Big buy makes Molpus Woodlands #2 in Adirondack Park
January 17, 2015
Denton Publications
Elizabethtown — The Adirondack Park’s largest environmental organization, Adirondack Council, applauded Mississippi timberland investment and management company Molpus Woodlands for making a significant investment in the future of New York’s Adirondack Park by purchasing the 112,238-acre holdings of The Forestland Group.
The purchase was announced on Tuesday, Dec. 16. A price was not disclosed.
The purchase makes Molpus Woodlands of Philadelphia, Miss., the Adirondack Park’s second-largest private landowner at more than 273,000 acres. Molpus had owned only 30,000 acres (near Saranac Lake) until its January 2014 purchase of nearly 131,000 acres in St. Lawrence, Clinton, Franklin and Lewis counties from Rayonier.
“We are pleased to see that Molpus is making a long term investment in the Adirondack Park’s economy and will be helping to stabilize woodlands employment by keeping these lands in production,” said William C. Janeway, Executive Director of the Adirondack Council. “We urge the company to continue to manage these lands under a third-party certified sustainable management plan, such as the Forest Stewardship Council or Sustainable Forestry Initiative. We also call on state officials to assist the company in achieving this. New York taxpayers own a conservation easement on all of these lands and have stake in keeping them healthy.

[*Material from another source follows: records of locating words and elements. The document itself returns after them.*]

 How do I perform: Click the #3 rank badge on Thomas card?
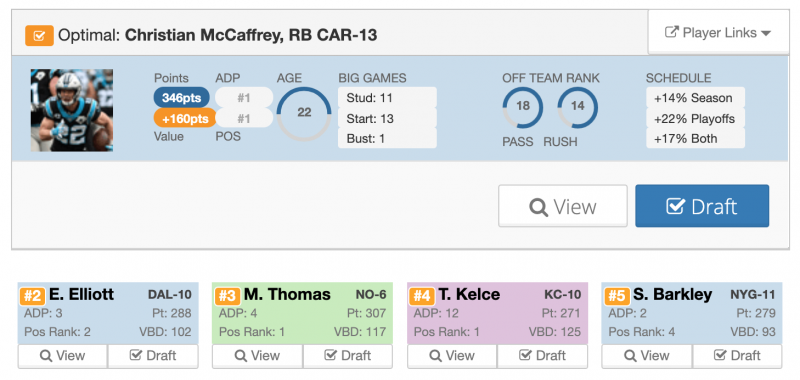pyautogui.click(x=228, y=296)
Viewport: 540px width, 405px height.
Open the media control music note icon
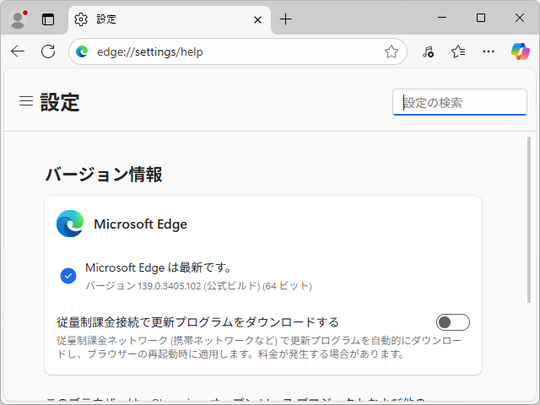428,52
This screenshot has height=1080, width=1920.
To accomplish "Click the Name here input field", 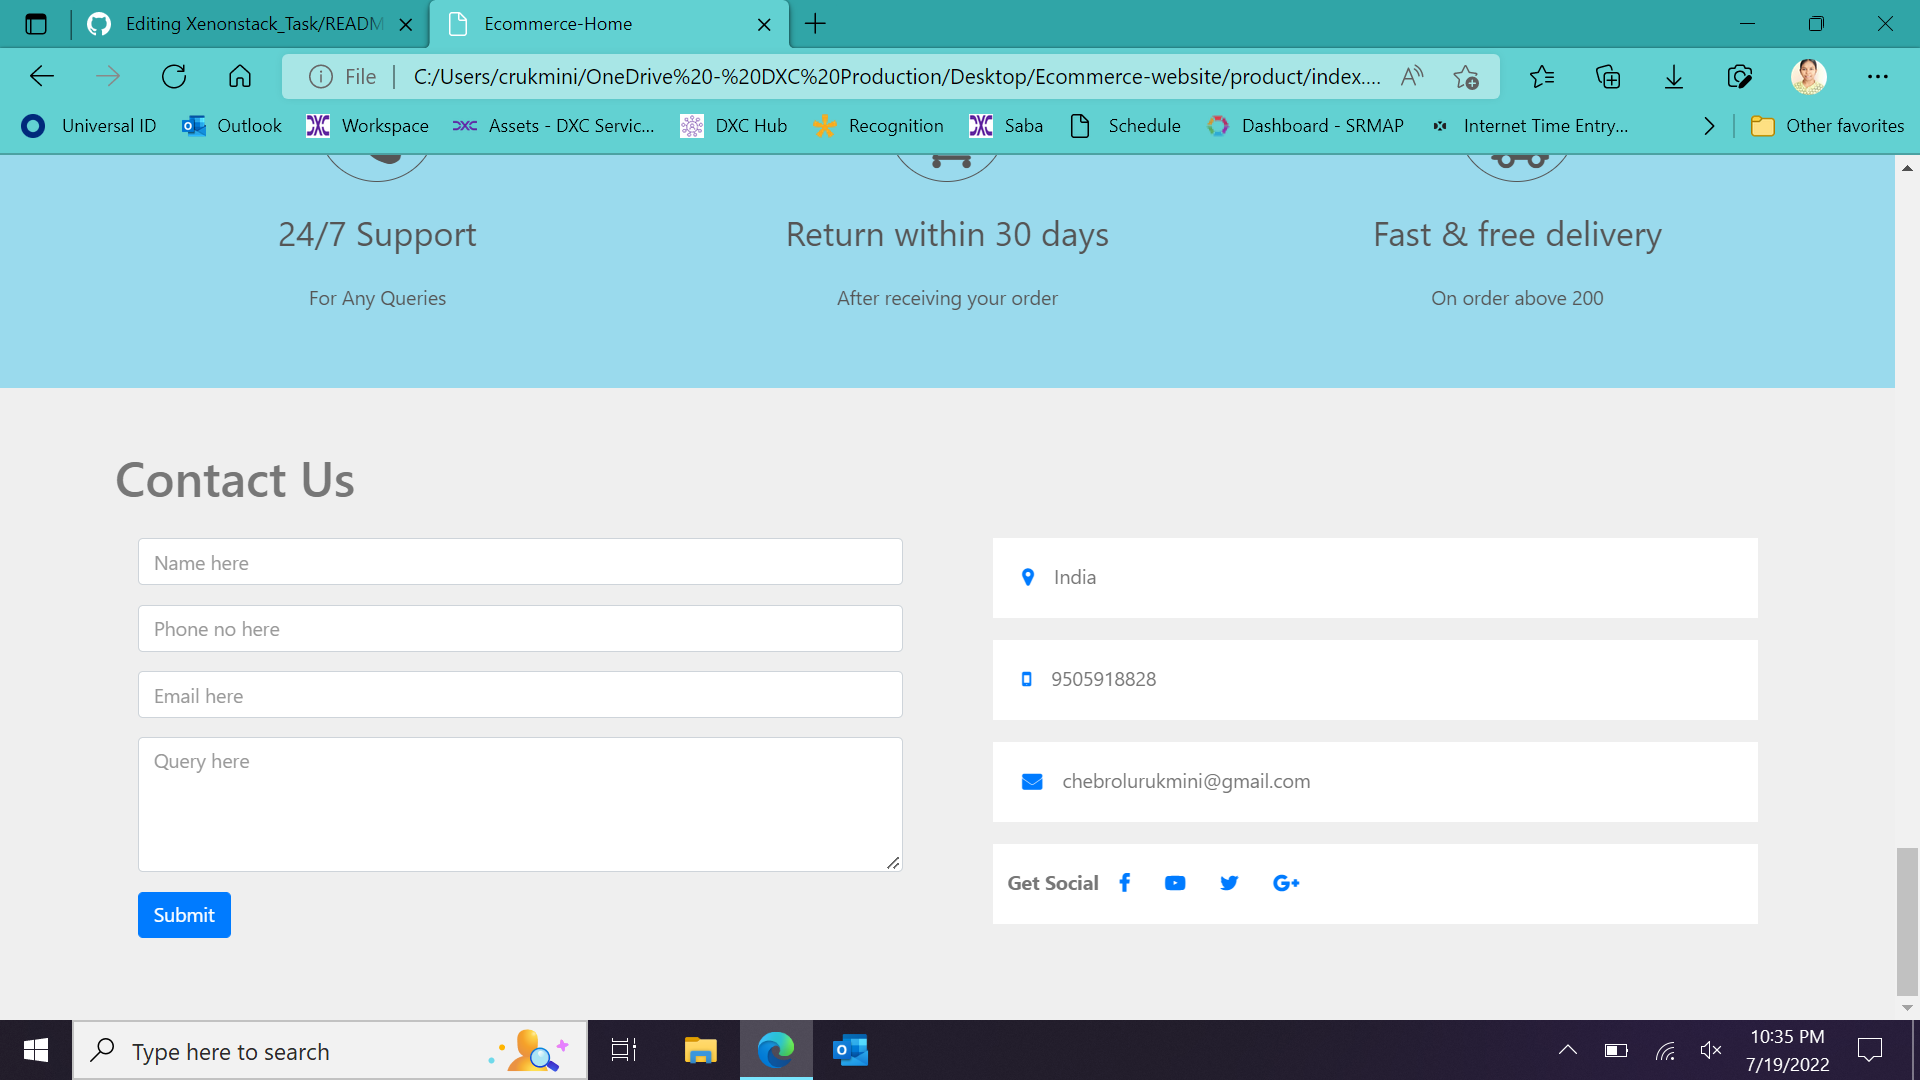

“Well-managed commercial timberlands are an important part of the Adirondack Park’s economy and its ecology,” Janeway said. “Forests that are managed for timber provide plant and wildlife habitat that may not be as common on the forever wild lands of the Forest Preserve, and vice versa. Public lands and waters bring millions of visitors to the Park each year. Both public and private lands contribute to the Park’s wild beauty and its biological diversity.”
The announcement includes lands in Lewis, St. Lawrence and Franklin counties. Prior to The Forestland Group, the lands were owned by Champion International. They include lands on several northern-flowing rivers including the St. Regis and the Grasse.
Molpus’s January purchase included parcels on Middle Branch of the Oswegatchie River in Lewis County, extensive shoreline on the Carry Falls Reservoir, headwaters of the South Branch of the Grasse River, and extensive boreal lands east of Carry Falls in St. Lawrence and Franklin counties.
The Park’s largest private landowner is fellow timberland investment/management organization Lyme Timber, of Lyme, N.H., which owns 278,000 acres.
Founded in 1975, the Adirondack Council is privately funded, not-for-profit organization whose mission is to ensure the ecological integrity and wild character of New York’s six-million-acre Adirondack Park. The Council envisions an Adirondack Park comprised of core wilderness areas, surrounded by working forests and farms, and vibrant rural communities.
#The Council carries out its mission and vision through research, education, advocacy and legal action. Adirondack Council members live in all 50 United States.